Dubbed ‘The Uber for healthcare teams’, Navenio’s solutions are in use in the UK’s NHS hospitals, where they have been proven to double the throughput of existing hospital teams such as porters and cleaners, by making better use of their time. The technology enables team managers to locate people accurately, helping to ensure the right people are in the right location, and facilitates staff management issues such as rapid response, task scheduling and staff support in busy times. Its Intelligence Workforce Solution enables hospitals to assign tasks to healthcare teams based on their location.
Navenio is making its solutions available to hospitals during the Covid-19 crisis to help tackle increased pressure on healthcare systems worsened by variable staffing levels. This helps to ensure faster cleaning of infectious areas in hospitals, gives full visibility of vulnerable patient movement between departments, and connects porters directly with staff to ensure that vital equipment is transported to where it’s needed as soon as possible.
The series A funding round was led by QBN Capital in Hong Kong and also included G.K. Goh from Singapore, Hostplus from Australia, Big Pi Ventures from Greece, as well as existing backers such as Oxford Investment Consultants.

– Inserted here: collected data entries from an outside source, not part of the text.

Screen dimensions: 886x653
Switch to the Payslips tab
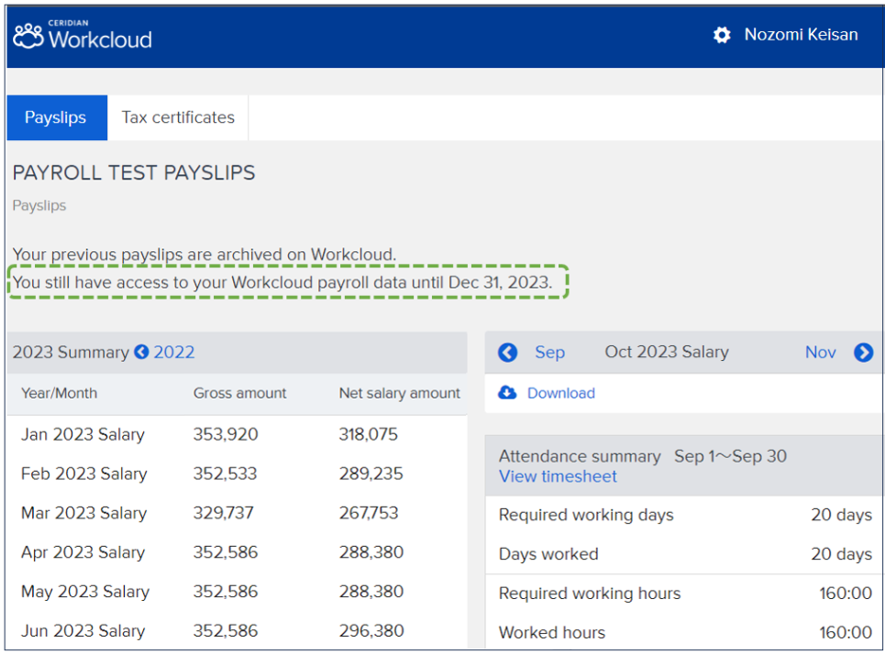point(55,117)
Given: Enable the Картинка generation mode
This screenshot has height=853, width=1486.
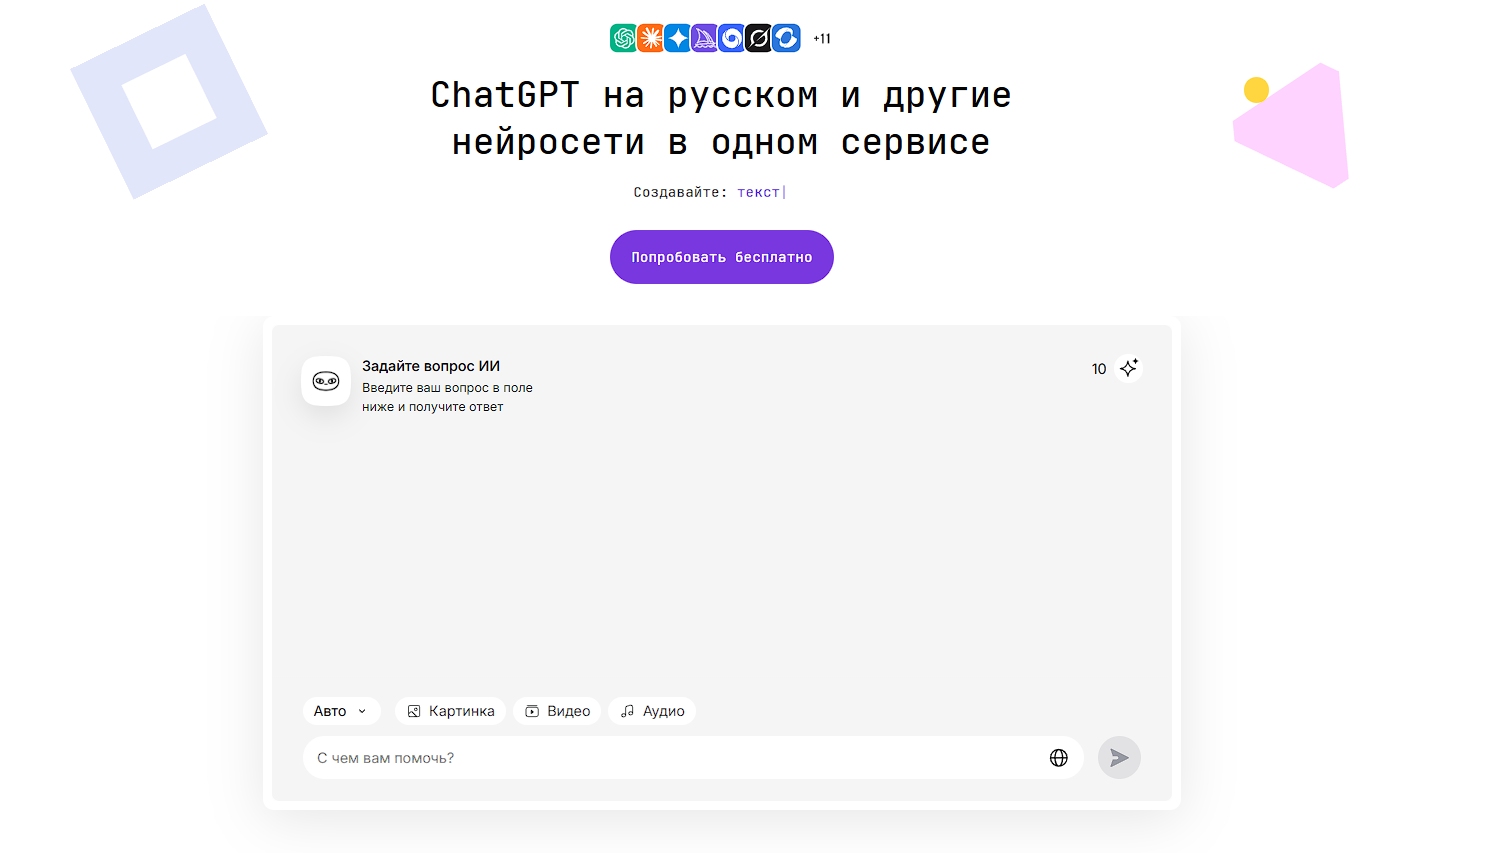Looking at the screenshot, I should 450,711.
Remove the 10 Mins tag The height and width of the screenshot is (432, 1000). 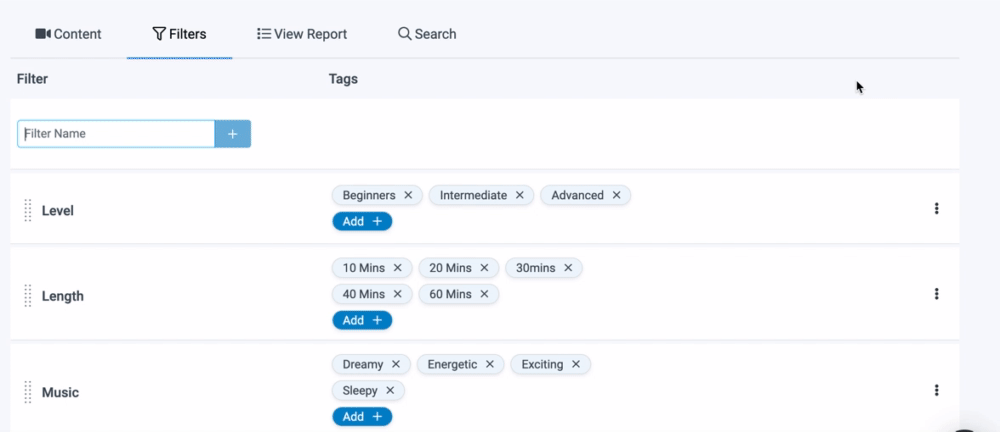pos(397,268)
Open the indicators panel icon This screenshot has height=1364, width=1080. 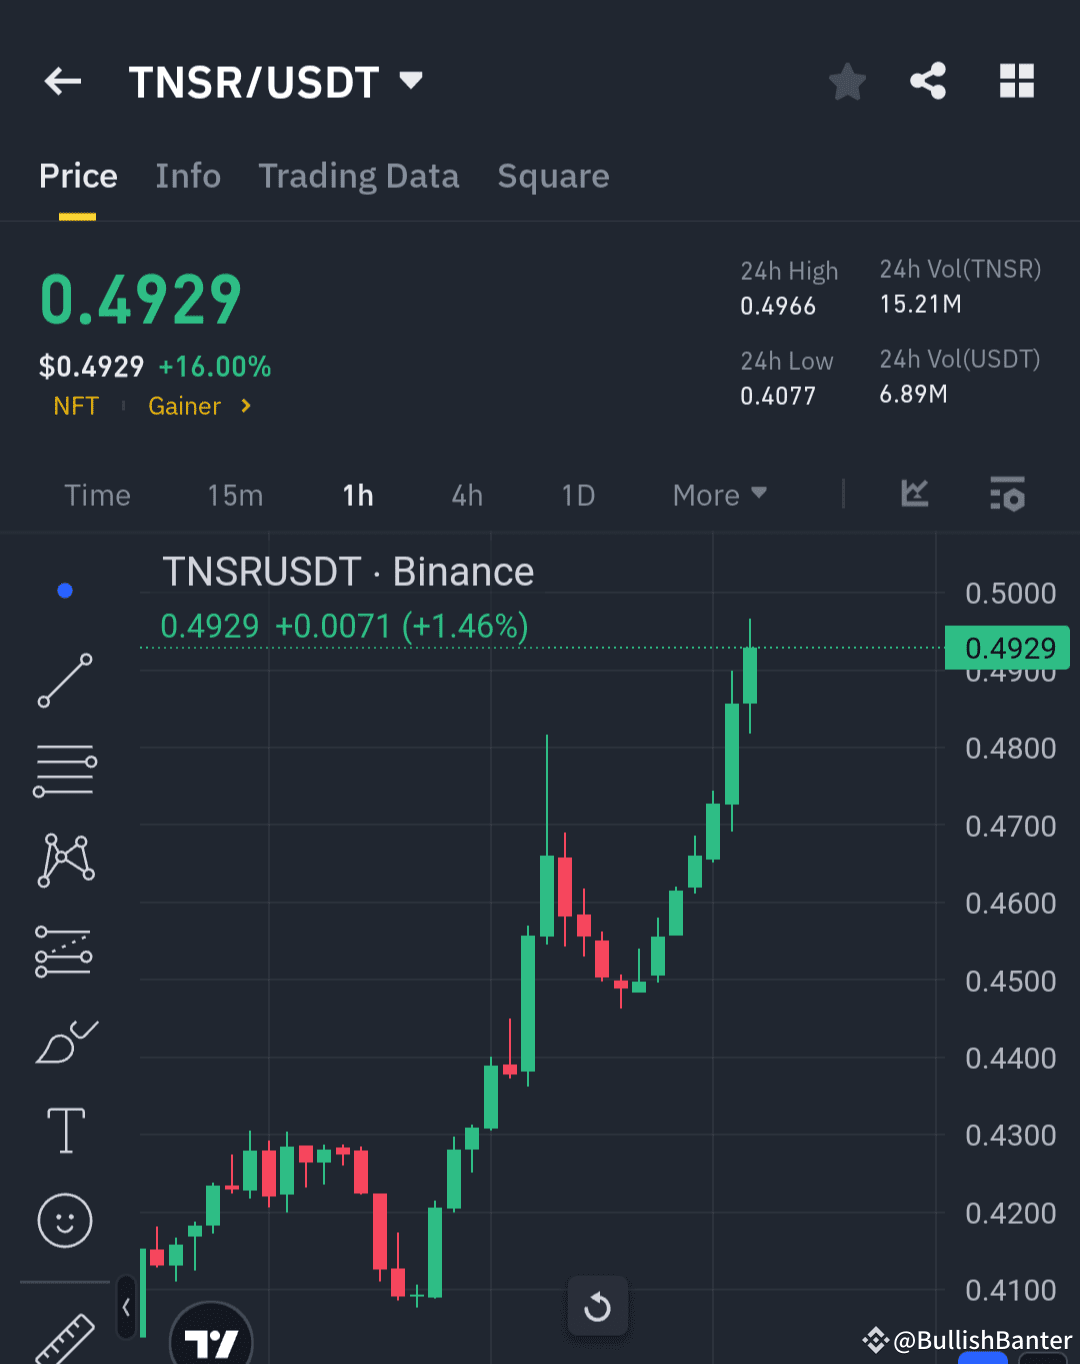(1007, 494)
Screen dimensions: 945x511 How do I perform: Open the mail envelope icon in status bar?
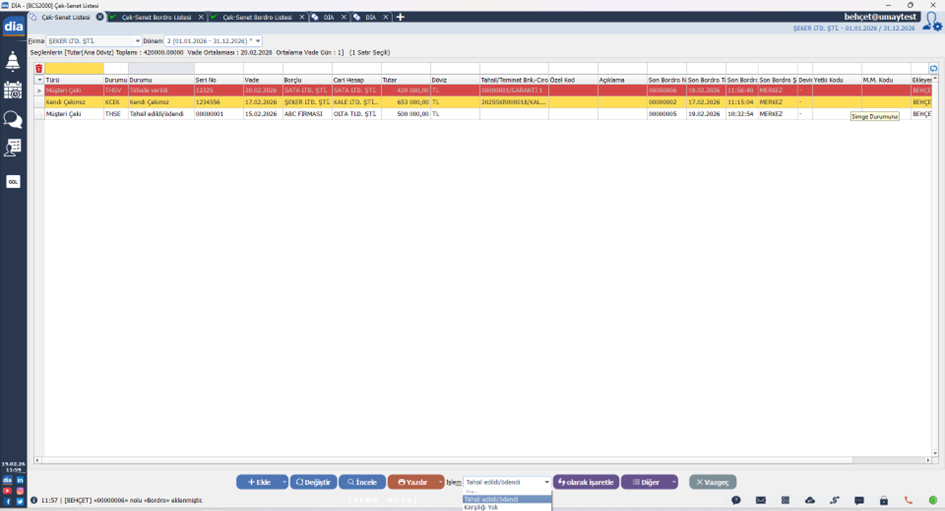coord(761,500)
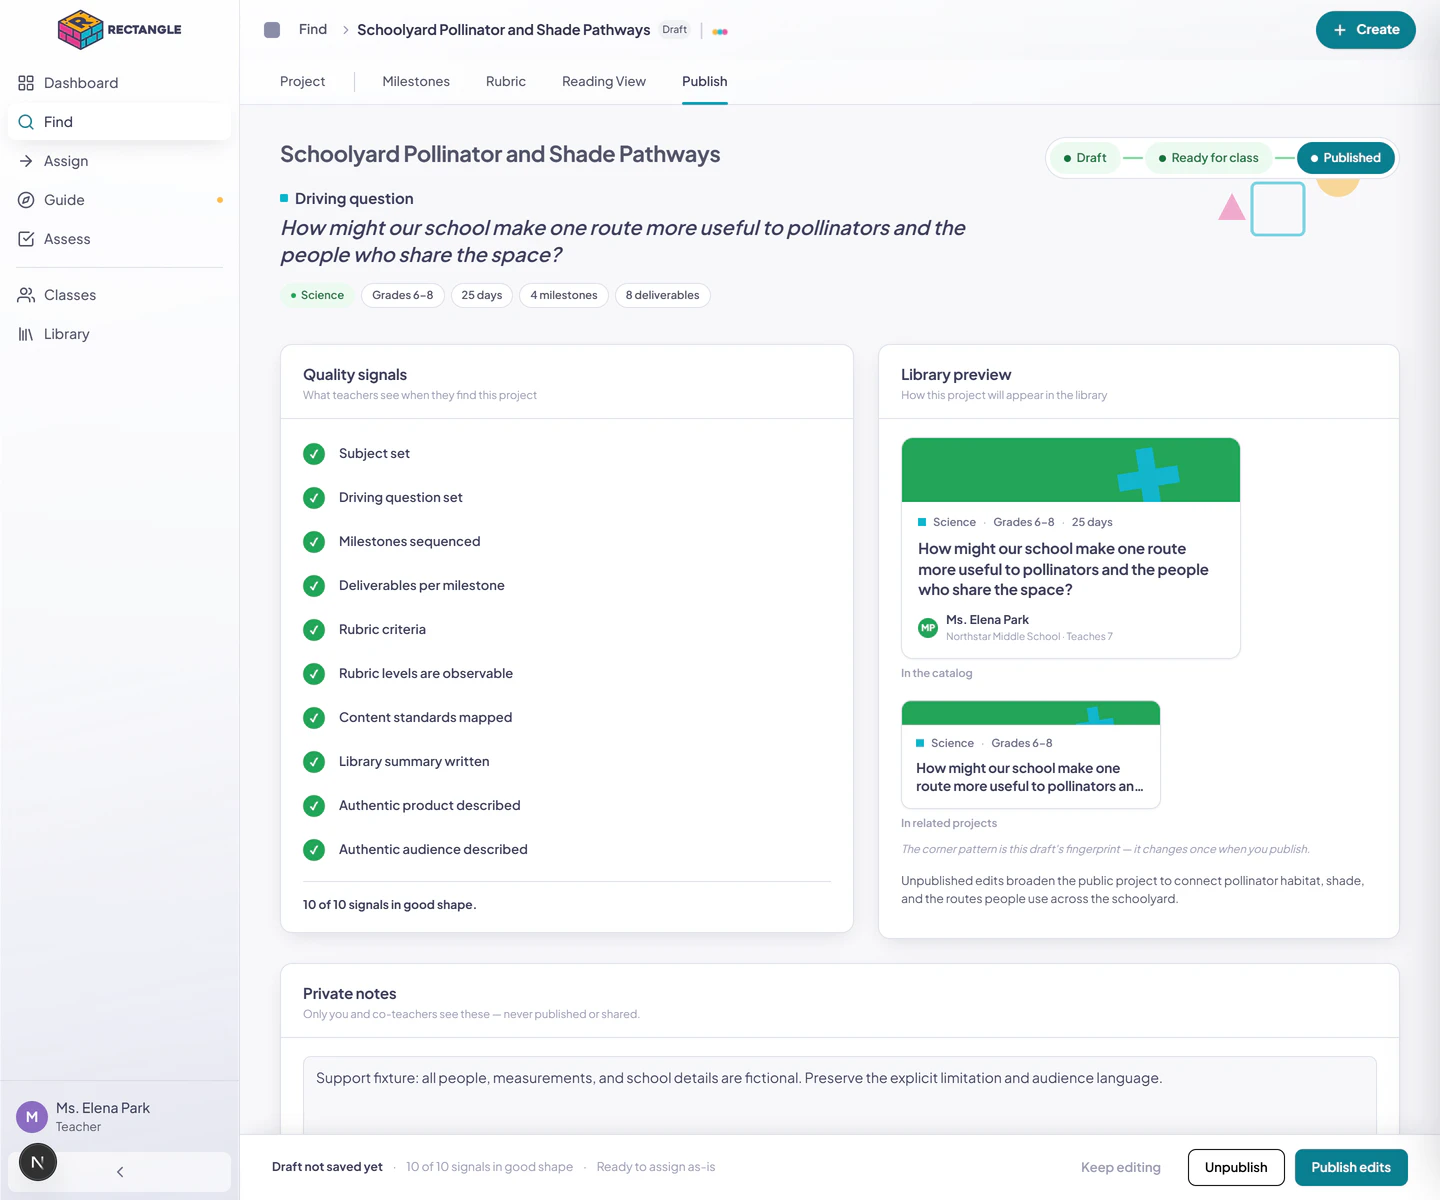The width and height of the screenshot is (1440, 1200).
Task: Click into the Private notes text field
Action: [840, 1096]
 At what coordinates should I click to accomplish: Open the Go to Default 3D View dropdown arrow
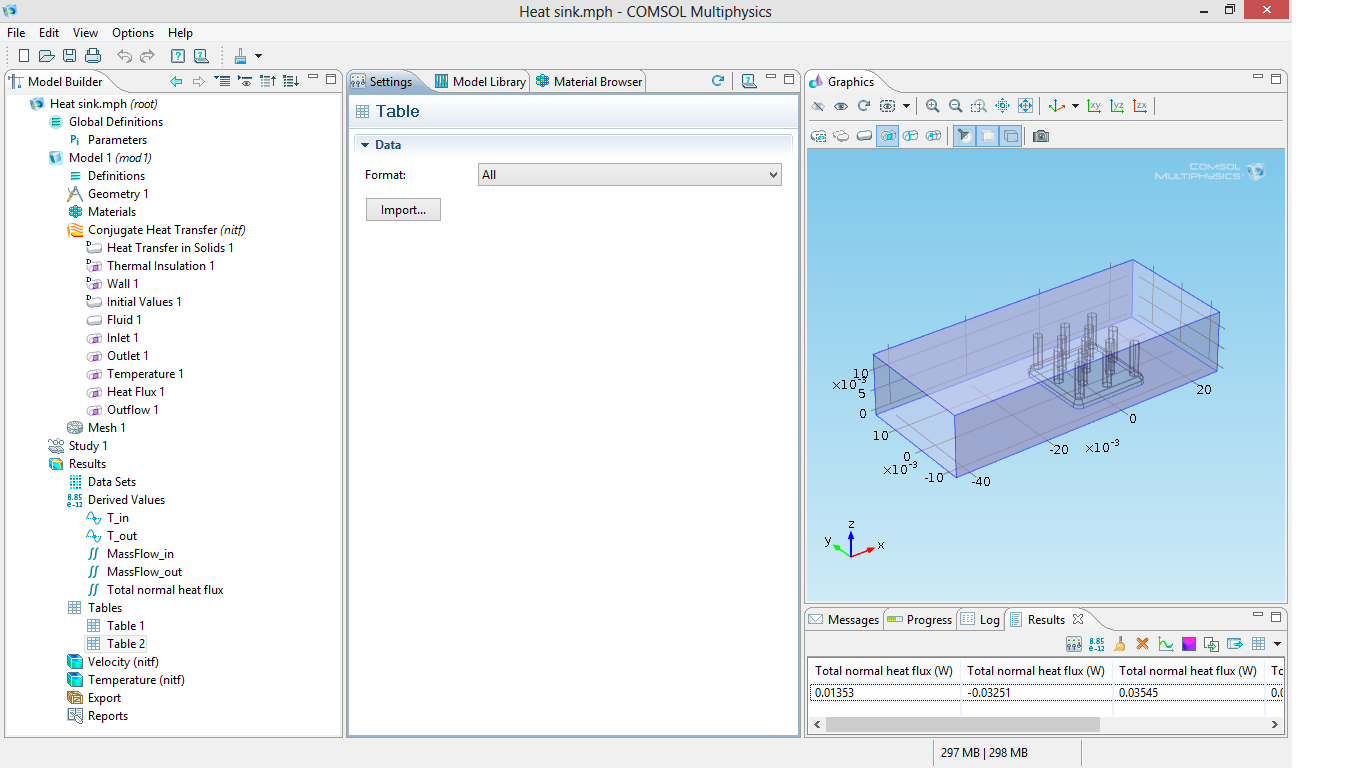1075,106
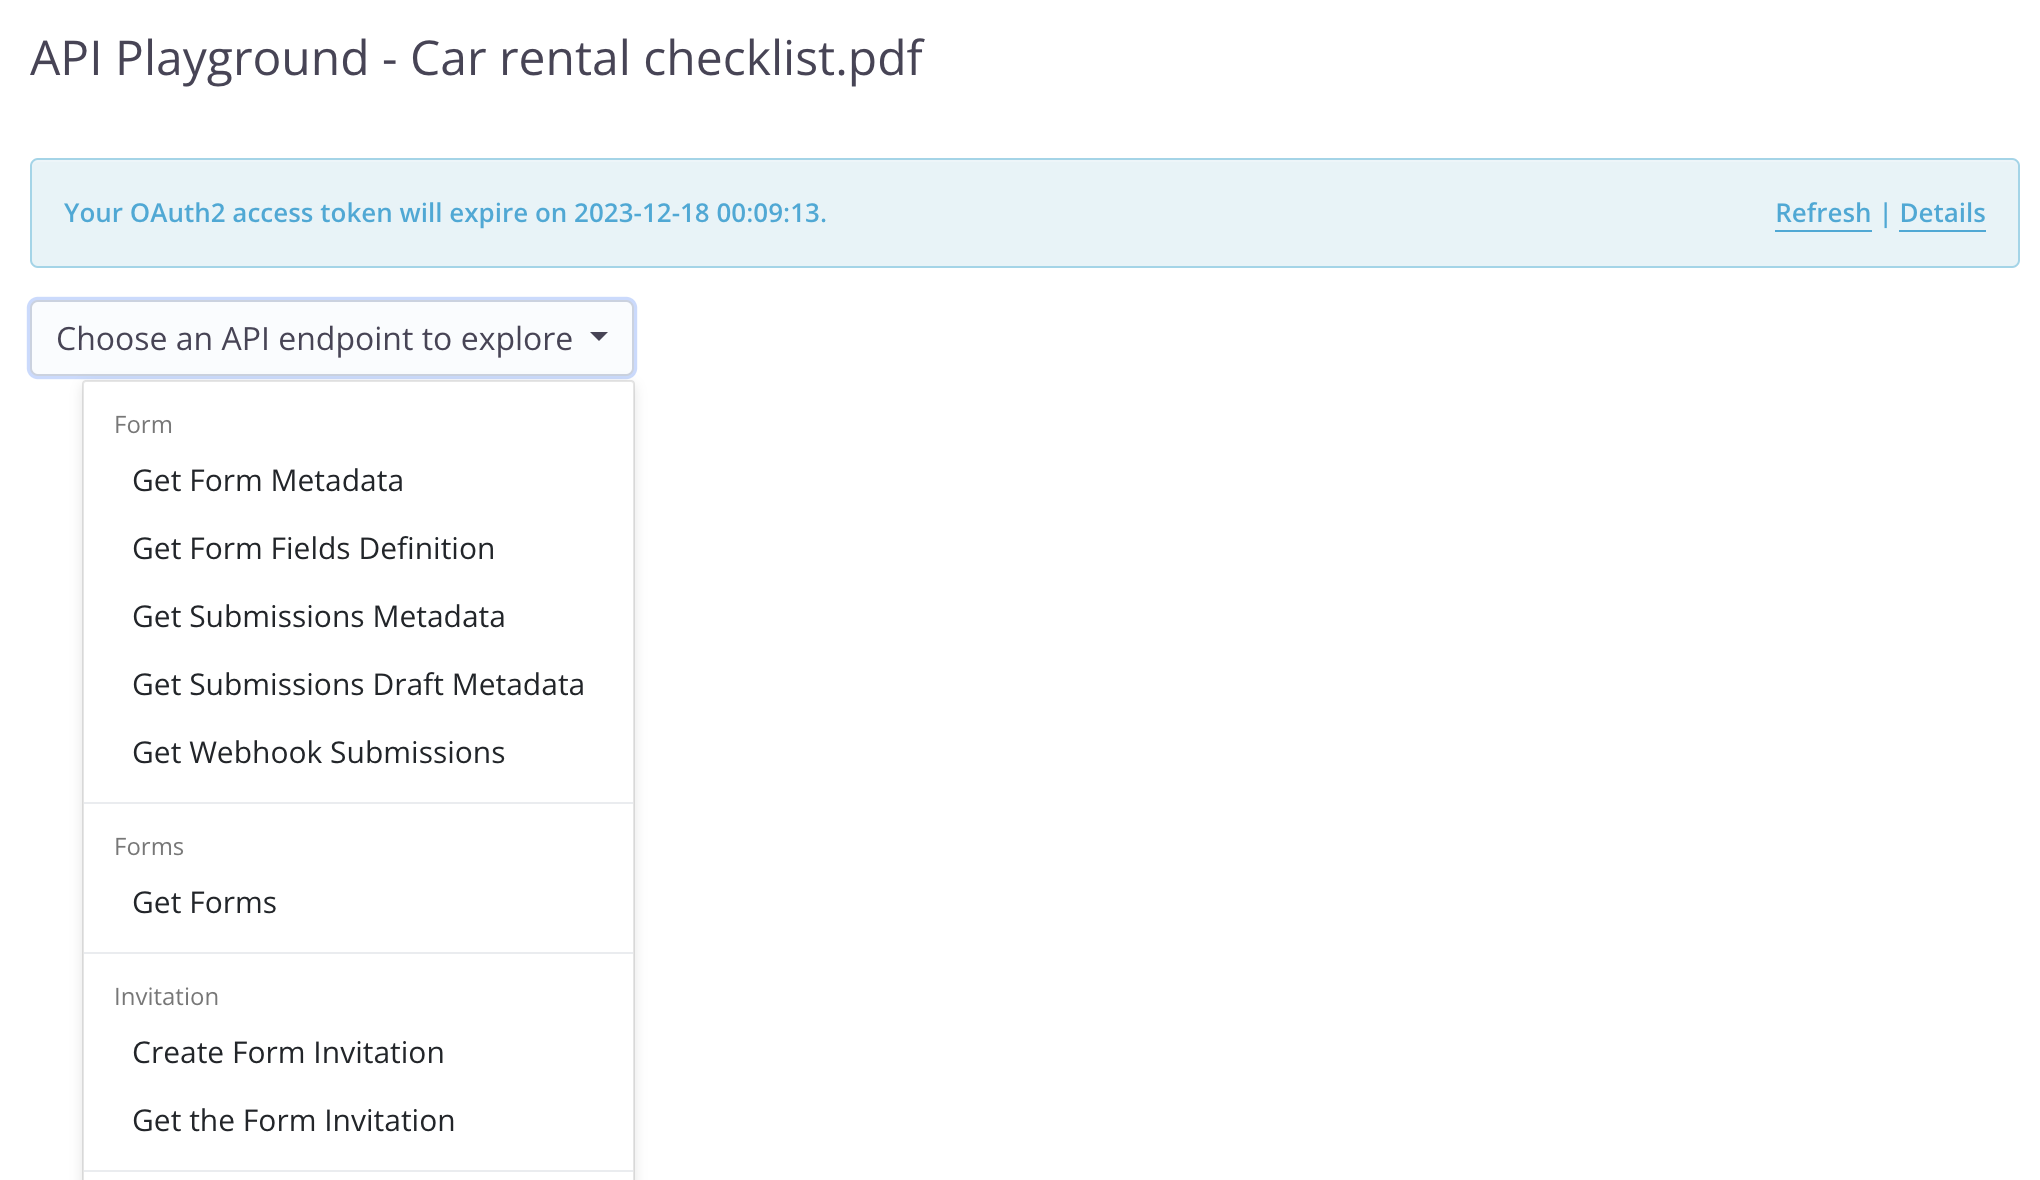This screenshot has width=2040, height=1180.
Task: Open 'Get Submissions Metadata' API endpoint
Action: click(319, 615)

Oxford Sciences Innovation, IP Group plc and the University of Oxford.
Tim Weil, Navenio CEO, commented: “We’re delighted to have closed this recent funding round during such a disruptive period; It will help us increase the scope of our offering here in the UK, as well as the US and Asia, where we have a number of evolving partnerships, and continue to drive new efficiencies for everyone, everywhere.”
Dr Harpreet Sood, former Associate Chief Clinical Information Officer at NHS England, commented: “Navenio’s technology is unlocking significant improvements in the efficiency and workflow of healthcare teams, and has been shown to result in both better patient outcomes and staff experience. It’s a bit like an Uber for indoors, given the ability to connect frontline teams with the resources they need as quickly as humanly possible.”